Quelldokument:

25.10.2010, 06:13 Uhr

Business-Nutzen von Unified Communications

Vage Aussagen zu Einsparungen durch Unified Communications genügen oft nicht, um das Management zu überzeugen. Die Technologie muss Vorteile fürs Geschäft bringen.
Konrad Broggi von Grouptec sieht noch Hürden für UCC
Für die Ablösung der Telefonanlage durch eine Unified-Communications-Lösung interessieren sich viele Unternehmen. Die neue Technik verspricht tiefere Kosten und ein Plus bei der Mitarbeiterproduktivität. Jedoch ist es weiterhin schwierig, den konkreten Businessnutzen von Unified Communications und Collaboration (UCC) zu formulieren oder gar zu quantifizieren. Dies war einhellige Meinung der rund 100 Teilnehmer des «UC Experience Days» in Baden.

Aufgabe 1:
Beantworte anhand des Quelldokuments zu Unified Communications:
(a) Was muss die Technologie laut Vorspann bringen?
(b) Bei welchem Unternehmen ist Konrad Broggi tätig?
(c) Wie viele Teilnehmer hatte der «UC Experience Day», und wo fand er statt?
Aufgabe 2:
Führe das Quelldokument zu Unified Communications im selben Stil nach seinem letzten Satz weiter.
Die Daten haben hierfür keine Bedeutung.

Datensatzinhalt:
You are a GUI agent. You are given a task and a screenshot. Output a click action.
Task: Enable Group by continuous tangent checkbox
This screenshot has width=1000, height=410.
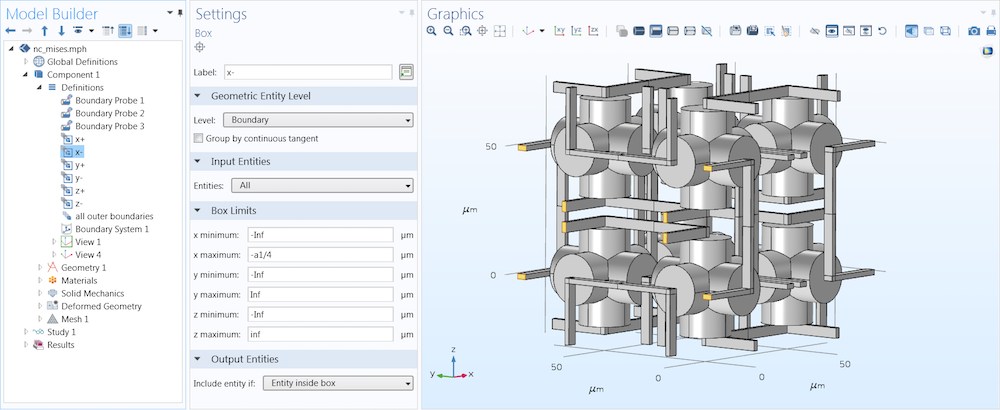tap(199, 138)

Erwartete Ausgabe 1:
(a) Vorteile fürs Geschäft.
(b) Bei Grouptec.
(c) Rund 100 Teilnehmer, in Baden.

Erwartete Ausgabe 2:
Konrad Broggi, Geschäftsleiter des Veranstalters Grouptec, weiss, dass es noch mehr Herausforderungen für UCC-Anbieter und potentielle UCC-Nutzer gibt. So sei ebenfalls entscheidend, welche Vorbehalte es bei den Mitarbeitern gegen die Technologie gäbe. «Die Anwender sind einen Telefonapparat am Arbeitsplatz gewöhnt. Wenn man ihnen das Gerät wegnimmt und sie auf den Computer als Ersatz verweist, gibt es Widerstand», berichtet Broggi. Dann würden Schulungen oder ein IP-Telefon auf dem Schreibtisch helfen. Jedoch sei beides mit Mehrkosten verbunden, für die es nicht in allen Projekt noch Mittel gebe. In solchen Fällen drohe nicht nur der Businessnutzen in den Hintergrund zu geraten, sondern auch das Geschäft zu leiden, weil die Angestellten schlicht nur über Umwege telefonieren können.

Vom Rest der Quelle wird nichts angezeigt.